* Work order: With the pictures omitted, repeat exactly the lines below starting with the line that has "The height and width of the screenshot is (953, 1232)." and going on through the line that has "You are a computer-use".

(Available records)

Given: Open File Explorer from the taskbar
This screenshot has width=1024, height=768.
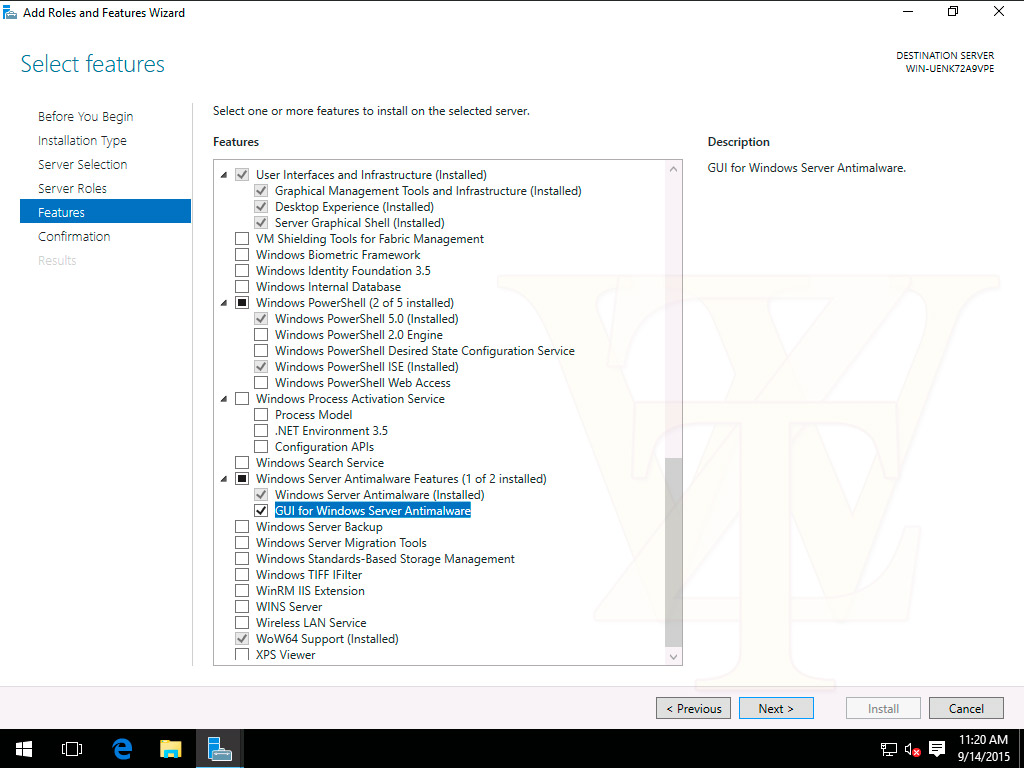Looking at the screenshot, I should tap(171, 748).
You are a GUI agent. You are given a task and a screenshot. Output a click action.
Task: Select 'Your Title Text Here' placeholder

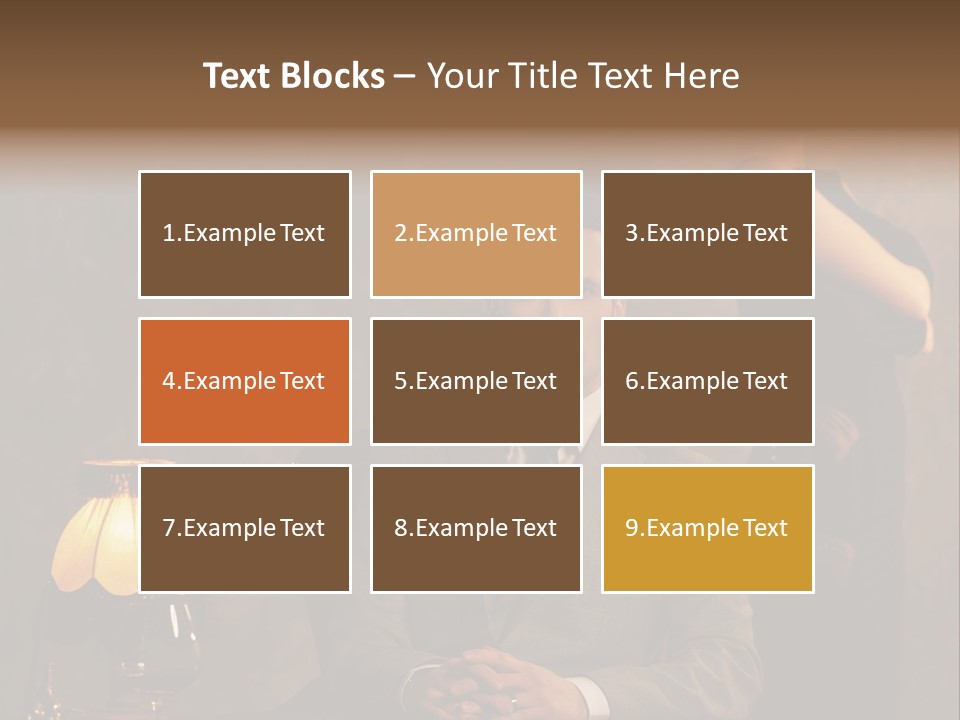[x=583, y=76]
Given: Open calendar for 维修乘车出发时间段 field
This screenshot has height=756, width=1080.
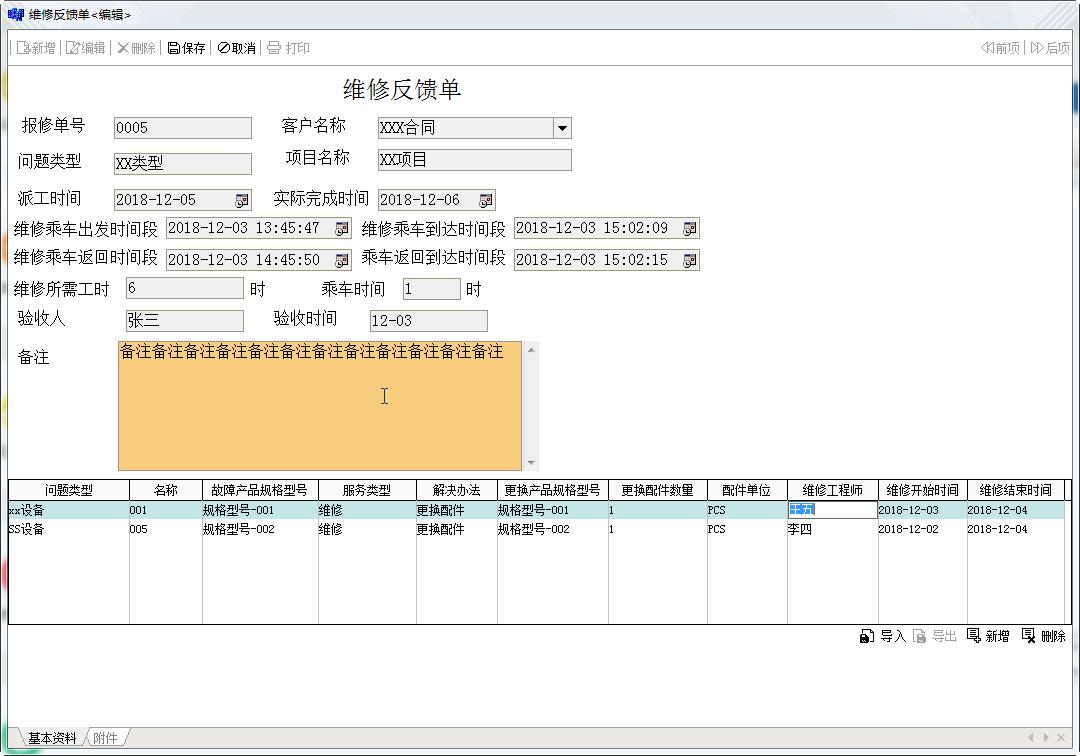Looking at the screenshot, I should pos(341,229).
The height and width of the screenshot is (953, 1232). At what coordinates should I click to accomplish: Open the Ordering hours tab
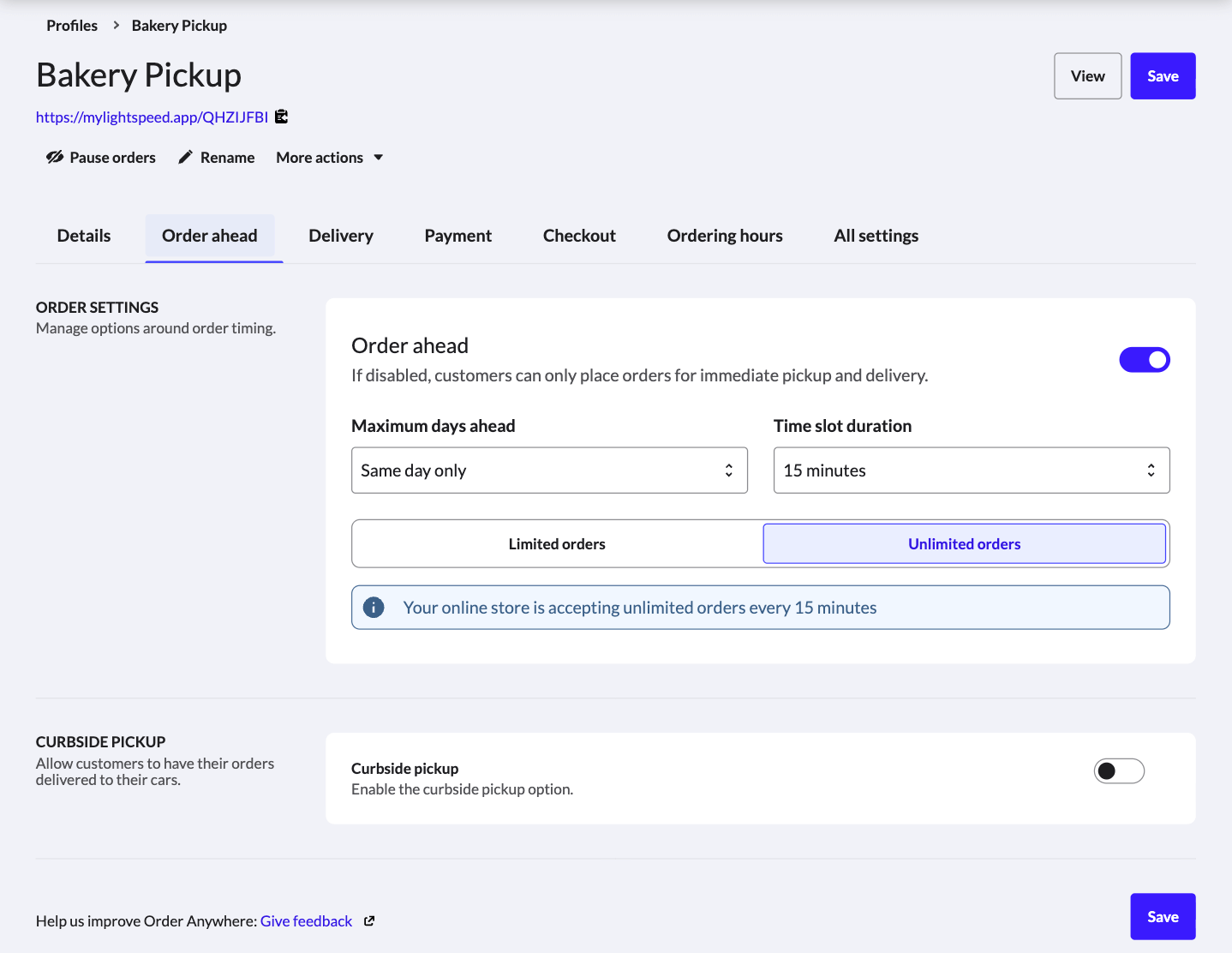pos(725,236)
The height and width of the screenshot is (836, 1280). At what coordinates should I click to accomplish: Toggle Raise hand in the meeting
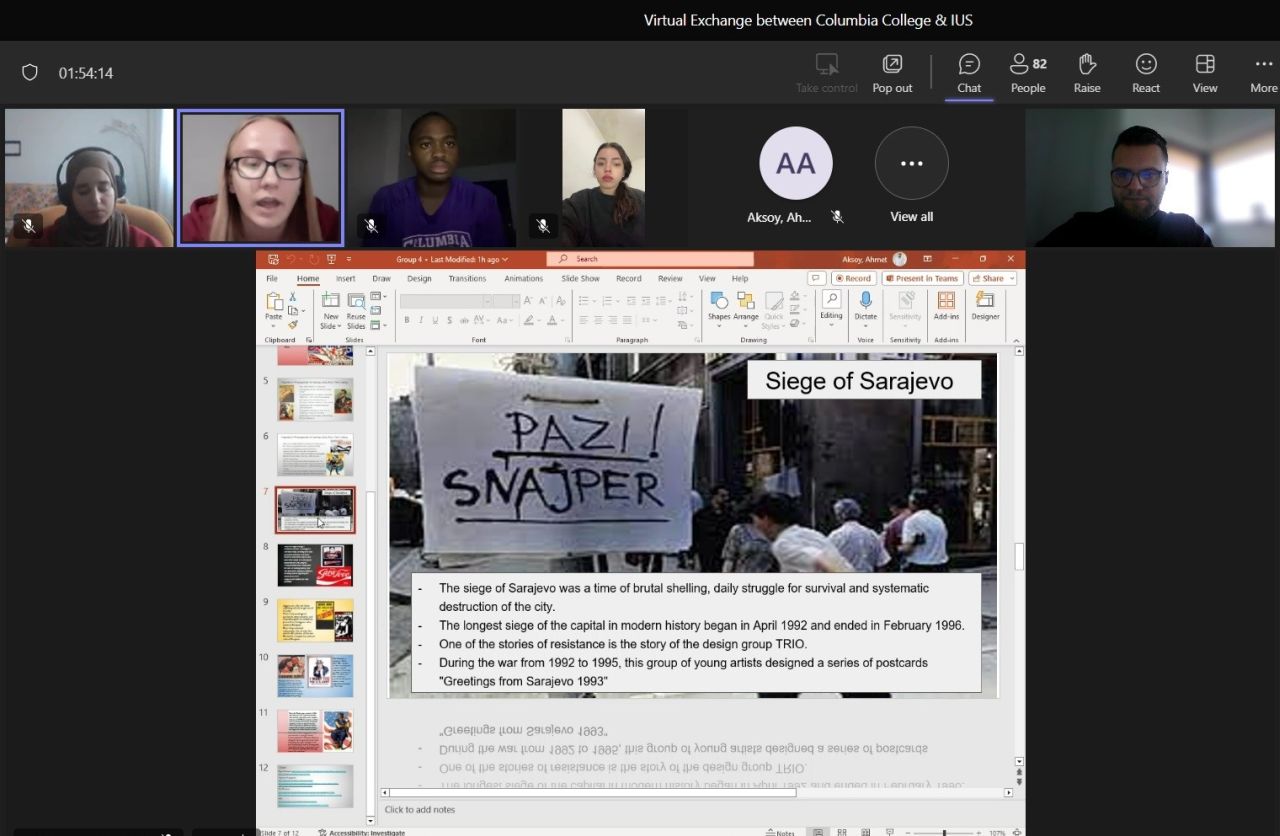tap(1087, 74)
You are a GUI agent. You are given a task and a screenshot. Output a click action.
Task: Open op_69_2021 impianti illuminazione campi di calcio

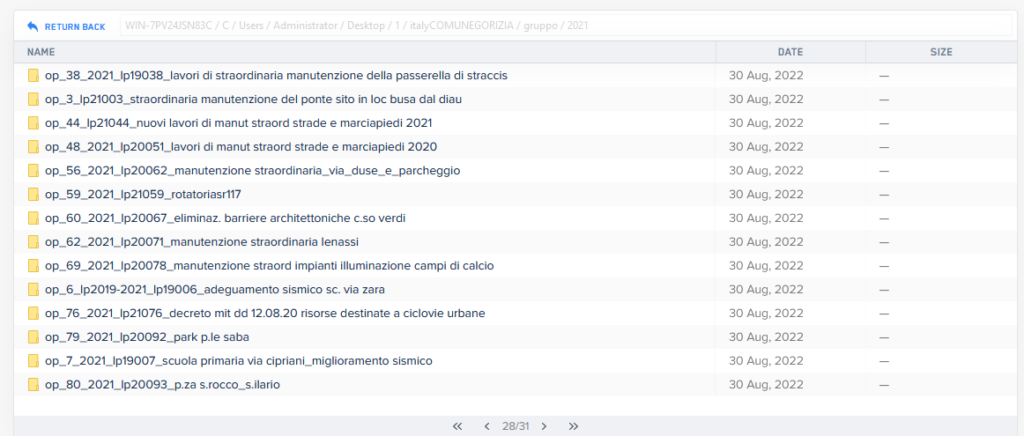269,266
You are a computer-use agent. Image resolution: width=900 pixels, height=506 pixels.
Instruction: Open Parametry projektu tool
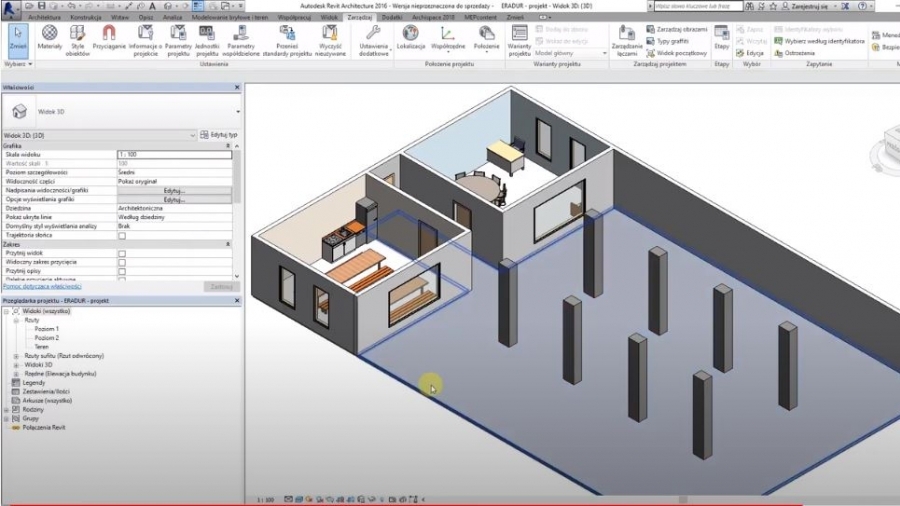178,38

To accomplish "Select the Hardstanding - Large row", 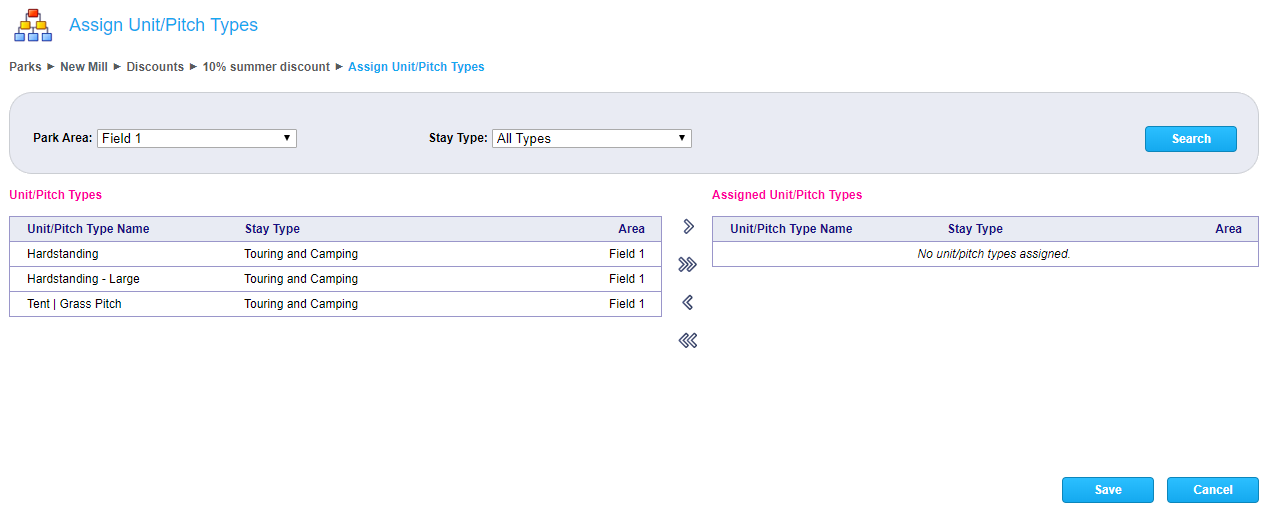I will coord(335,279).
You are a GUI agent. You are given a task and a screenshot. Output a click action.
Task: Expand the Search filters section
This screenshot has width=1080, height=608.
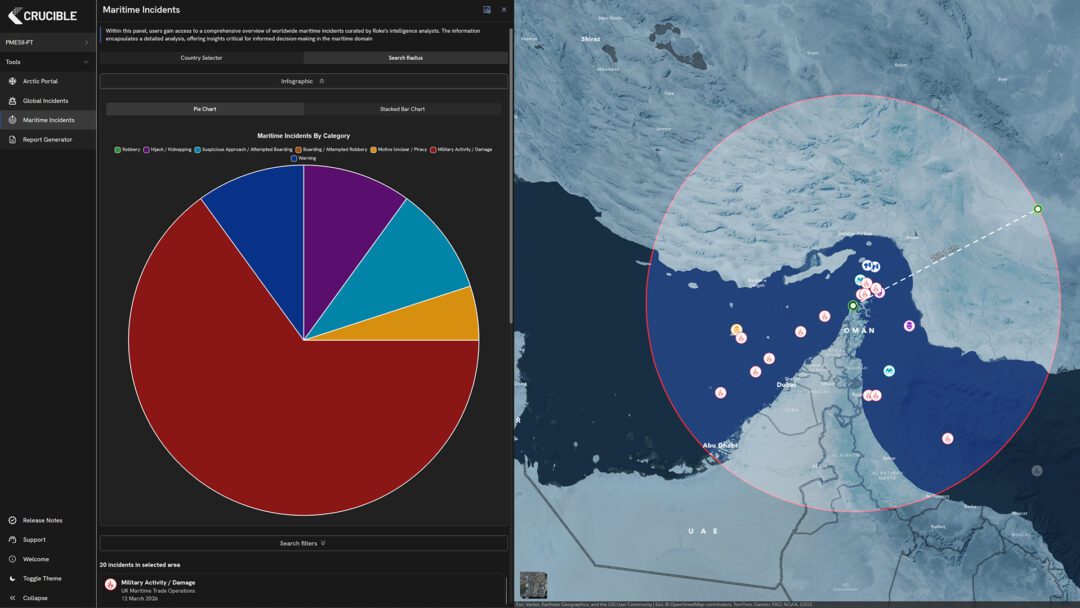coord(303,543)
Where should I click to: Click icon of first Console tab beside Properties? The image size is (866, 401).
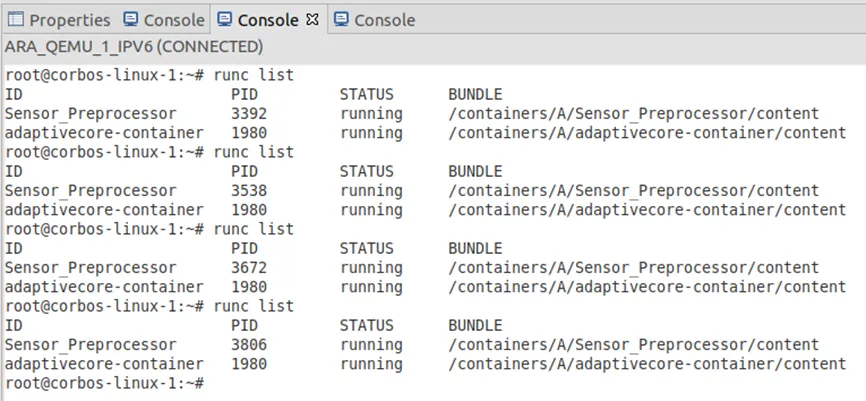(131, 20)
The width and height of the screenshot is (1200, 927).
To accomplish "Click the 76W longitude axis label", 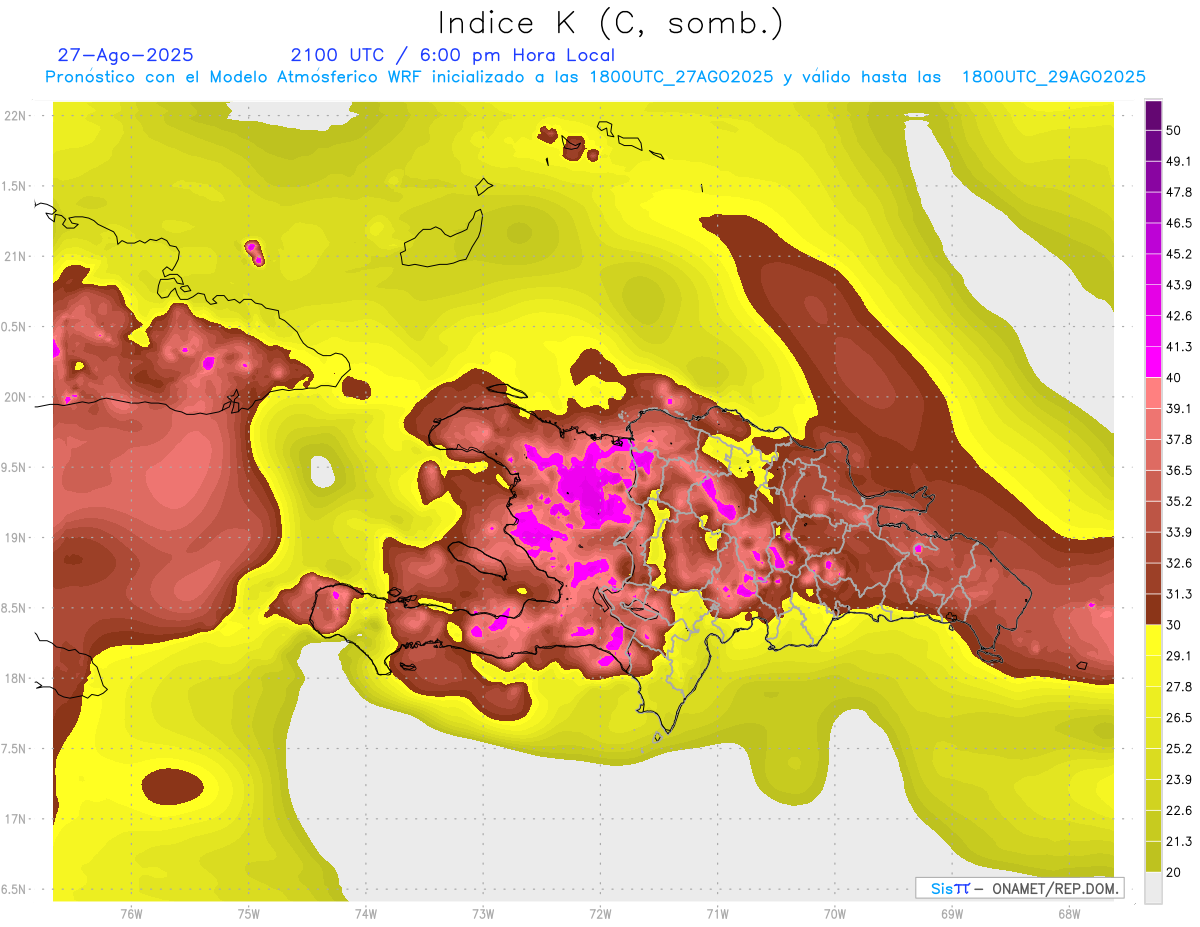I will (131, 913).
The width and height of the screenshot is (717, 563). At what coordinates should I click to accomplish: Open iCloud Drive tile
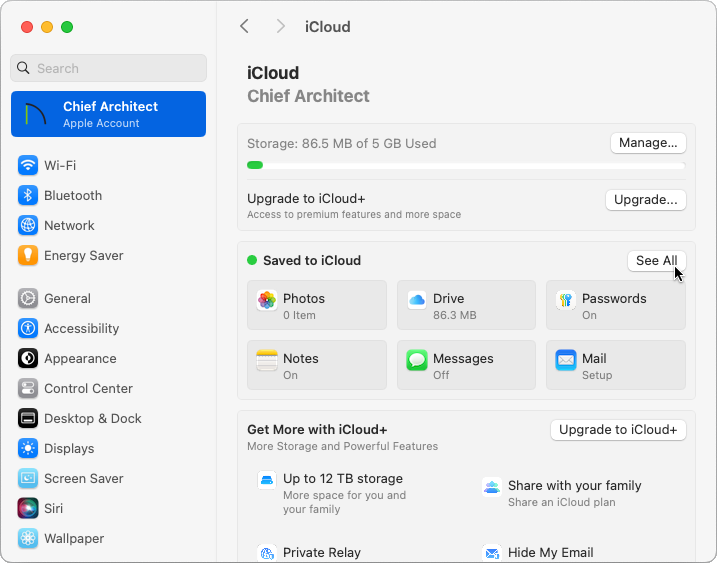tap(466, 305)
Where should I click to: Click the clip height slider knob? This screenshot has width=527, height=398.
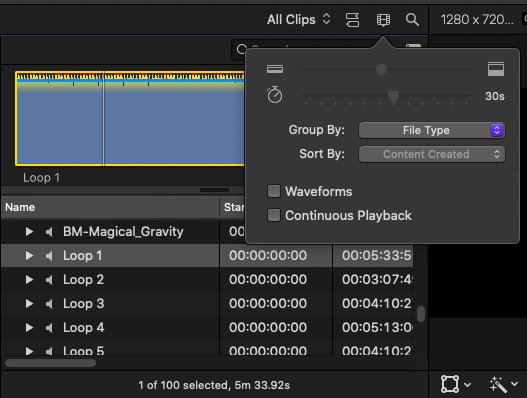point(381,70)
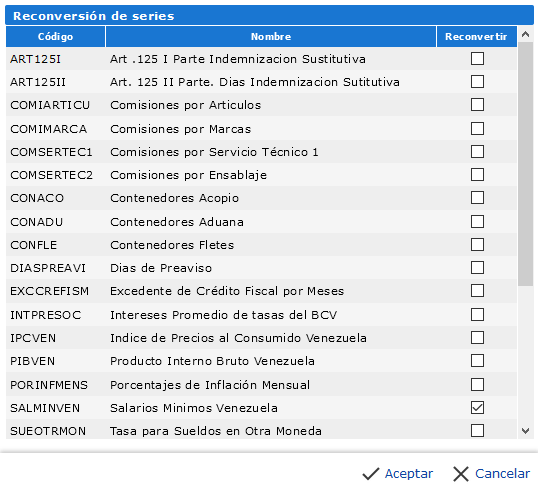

(End Available records)

* Output:
The height and width of the screenshot is (953, 1232). At what coordinates should I click to accomplish: Open the Ordering hours tab
pos(725,236)
The height and width of the screenshot is (836, 1280). At what coordinates should I click to accomplish: Toggle Raise hand in the meeting
tap(1087, 74)
You are a GUI agent. You are given a task and a screenshot. Output a click action.
Task: Open op_69_2021 impianti illuminazione campi di calcio

269,266
You are a computer-use agent. Image resolution: width=900 pixels, height=506 pixels.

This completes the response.